■ **What needs to be done**:
The response should contain only those lines of the entries below that include the string "Expand".

■ **Supplied data**:
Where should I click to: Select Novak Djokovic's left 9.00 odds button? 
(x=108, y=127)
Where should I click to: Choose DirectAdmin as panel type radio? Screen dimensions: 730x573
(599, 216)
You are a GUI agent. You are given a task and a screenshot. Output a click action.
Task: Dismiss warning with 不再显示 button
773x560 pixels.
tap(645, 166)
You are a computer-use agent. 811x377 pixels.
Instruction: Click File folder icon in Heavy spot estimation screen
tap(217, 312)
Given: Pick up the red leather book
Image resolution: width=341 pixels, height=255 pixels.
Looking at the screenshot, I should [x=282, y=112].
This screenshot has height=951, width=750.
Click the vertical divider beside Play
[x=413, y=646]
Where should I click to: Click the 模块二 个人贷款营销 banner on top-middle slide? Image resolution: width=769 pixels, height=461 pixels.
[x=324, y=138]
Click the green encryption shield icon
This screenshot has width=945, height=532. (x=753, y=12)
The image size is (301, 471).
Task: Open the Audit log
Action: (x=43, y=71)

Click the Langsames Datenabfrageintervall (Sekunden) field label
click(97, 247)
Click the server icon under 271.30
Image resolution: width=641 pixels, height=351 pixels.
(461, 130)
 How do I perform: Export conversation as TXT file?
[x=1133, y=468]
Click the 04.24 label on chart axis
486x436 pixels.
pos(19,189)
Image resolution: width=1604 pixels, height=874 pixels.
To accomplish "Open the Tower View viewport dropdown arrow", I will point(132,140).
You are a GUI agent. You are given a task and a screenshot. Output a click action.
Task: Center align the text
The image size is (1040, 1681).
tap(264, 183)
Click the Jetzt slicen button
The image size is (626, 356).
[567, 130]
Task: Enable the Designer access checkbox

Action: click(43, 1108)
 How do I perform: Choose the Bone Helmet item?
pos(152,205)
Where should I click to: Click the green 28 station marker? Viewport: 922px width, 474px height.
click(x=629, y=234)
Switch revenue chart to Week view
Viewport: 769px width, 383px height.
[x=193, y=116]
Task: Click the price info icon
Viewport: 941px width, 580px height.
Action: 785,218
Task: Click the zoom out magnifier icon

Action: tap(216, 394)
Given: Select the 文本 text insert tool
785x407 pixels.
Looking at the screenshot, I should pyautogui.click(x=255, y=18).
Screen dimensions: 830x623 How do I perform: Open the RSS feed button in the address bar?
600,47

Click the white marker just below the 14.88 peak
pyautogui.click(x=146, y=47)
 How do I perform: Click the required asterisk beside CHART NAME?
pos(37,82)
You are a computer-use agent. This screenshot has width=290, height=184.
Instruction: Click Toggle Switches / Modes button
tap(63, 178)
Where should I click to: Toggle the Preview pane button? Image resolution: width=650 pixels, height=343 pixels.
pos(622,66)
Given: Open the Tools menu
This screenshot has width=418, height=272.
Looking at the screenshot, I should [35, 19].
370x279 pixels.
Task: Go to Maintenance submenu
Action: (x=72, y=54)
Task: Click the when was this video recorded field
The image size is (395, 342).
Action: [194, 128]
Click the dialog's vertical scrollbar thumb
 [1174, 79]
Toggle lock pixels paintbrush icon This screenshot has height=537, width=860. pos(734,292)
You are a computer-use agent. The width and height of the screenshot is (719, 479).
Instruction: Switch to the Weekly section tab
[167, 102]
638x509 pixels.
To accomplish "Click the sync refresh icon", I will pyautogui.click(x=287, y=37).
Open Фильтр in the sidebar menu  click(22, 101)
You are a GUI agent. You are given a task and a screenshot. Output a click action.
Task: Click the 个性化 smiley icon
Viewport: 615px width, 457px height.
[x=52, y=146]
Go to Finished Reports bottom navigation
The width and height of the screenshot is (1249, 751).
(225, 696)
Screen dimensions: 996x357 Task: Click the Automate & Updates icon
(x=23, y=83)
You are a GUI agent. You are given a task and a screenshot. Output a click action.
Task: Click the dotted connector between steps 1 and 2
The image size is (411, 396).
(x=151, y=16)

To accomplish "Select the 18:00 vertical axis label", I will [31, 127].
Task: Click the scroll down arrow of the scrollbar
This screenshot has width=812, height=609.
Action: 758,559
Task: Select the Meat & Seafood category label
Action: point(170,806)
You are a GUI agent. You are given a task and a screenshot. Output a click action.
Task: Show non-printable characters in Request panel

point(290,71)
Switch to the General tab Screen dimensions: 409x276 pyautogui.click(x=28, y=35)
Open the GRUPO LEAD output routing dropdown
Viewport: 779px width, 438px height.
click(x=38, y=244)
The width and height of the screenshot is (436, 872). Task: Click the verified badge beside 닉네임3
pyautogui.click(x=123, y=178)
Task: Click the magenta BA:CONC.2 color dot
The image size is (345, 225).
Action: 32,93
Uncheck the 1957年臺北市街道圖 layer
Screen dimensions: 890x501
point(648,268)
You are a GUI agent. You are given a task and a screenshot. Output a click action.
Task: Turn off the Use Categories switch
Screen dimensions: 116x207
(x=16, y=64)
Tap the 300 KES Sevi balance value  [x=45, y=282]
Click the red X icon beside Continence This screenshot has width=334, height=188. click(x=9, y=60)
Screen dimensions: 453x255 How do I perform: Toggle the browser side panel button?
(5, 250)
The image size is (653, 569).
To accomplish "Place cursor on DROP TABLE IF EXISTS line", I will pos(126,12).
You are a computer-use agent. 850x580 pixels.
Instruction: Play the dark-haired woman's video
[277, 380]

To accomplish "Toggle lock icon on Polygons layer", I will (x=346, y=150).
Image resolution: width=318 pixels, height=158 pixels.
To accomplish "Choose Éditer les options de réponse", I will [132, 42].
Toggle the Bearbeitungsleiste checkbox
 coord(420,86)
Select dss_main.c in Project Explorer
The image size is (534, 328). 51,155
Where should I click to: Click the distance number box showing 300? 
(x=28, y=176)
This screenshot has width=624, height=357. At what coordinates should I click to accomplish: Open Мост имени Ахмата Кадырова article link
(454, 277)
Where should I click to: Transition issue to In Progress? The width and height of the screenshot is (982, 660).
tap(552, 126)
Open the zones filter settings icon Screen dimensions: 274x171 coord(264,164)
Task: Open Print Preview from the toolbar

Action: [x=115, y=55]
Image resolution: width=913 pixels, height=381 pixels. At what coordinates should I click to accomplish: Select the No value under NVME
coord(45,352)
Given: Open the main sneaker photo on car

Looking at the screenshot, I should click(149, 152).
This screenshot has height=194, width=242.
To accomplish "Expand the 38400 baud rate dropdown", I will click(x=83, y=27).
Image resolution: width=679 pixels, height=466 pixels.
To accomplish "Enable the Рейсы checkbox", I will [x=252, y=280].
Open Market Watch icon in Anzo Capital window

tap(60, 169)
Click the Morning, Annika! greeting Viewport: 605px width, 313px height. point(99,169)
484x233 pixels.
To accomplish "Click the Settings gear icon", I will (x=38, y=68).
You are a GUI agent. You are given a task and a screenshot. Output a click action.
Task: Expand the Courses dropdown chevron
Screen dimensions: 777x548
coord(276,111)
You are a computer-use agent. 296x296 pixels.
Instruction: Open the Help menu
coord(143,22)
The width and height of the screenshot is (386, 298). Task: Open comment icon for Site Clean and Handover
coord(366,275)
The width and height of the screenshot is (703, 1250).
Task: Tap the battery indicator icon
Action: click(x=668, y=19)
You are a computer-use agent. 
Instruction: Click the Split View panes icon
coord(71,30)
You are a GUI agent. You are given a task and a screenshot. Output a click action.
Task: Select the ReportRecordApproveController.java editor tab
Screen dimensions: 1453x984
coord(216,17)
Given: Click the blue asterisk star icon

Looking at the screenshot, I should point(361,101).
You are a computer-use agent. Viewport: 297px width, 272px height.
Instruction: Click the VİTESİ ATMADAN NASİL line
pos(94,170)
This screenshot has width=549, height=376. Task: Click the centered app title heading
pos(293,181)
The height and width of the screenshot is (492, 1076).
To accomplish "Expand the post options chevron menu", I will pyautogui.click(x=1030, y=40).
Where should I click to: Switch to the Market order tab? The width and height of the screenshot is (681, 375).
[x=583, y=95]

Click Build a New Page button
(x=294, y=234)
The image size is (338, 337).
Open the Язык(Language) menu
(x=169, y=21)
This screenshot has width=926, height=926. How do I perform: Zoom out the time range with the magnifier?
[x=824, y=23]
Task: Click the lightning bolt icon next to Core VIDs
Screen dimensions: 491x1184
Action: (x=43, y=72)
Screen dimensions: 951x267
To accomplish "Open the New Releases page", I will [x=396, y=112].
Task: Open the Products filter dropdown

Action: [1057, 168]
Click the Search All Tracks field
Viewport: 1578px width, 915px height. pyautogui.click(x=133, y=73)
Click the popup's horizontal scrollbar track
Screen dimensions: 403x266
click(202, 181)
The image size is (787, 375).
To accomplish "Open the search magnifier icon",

■ **Solved problem**:
To accomplish "Expand the 38400 baud rate dropdown", I will click(x=83, y=27).
Task: Expand the Courses dropdown chevron
To accomplish "Expand the post options chevron menu", I will pyautogui.click(x=1030, y=40).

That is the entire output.